-- Dataset content --
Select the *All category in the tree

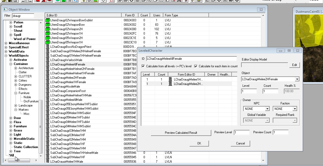pos(11,155)
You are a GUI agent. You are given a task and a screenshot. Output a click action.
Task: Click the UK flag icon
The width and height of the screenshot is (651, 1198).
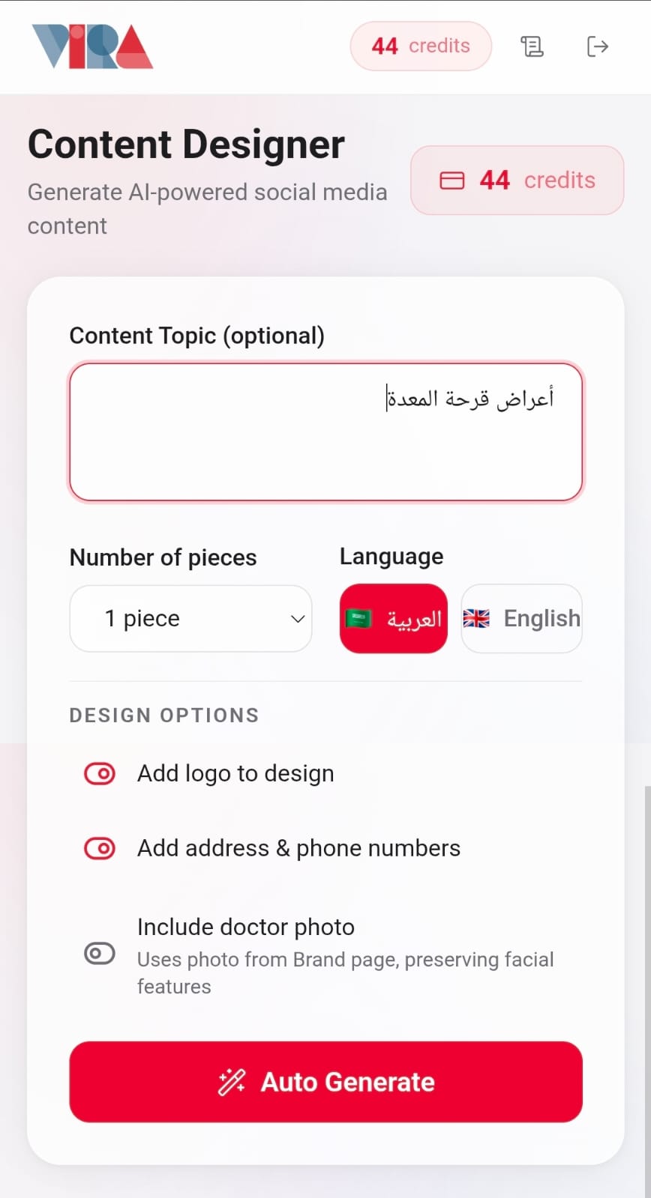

-- Task goal --
Output the records exactly, and let none of their pictures appear in the copy.

-- Written solution --
Select the *All category in the tree

pos(11,155)
You are a GUI agent. You are given a task and a screenshot. Output a click action.
Task: Click the UK flag icon
The width and height of the screenshot is (651, 1198).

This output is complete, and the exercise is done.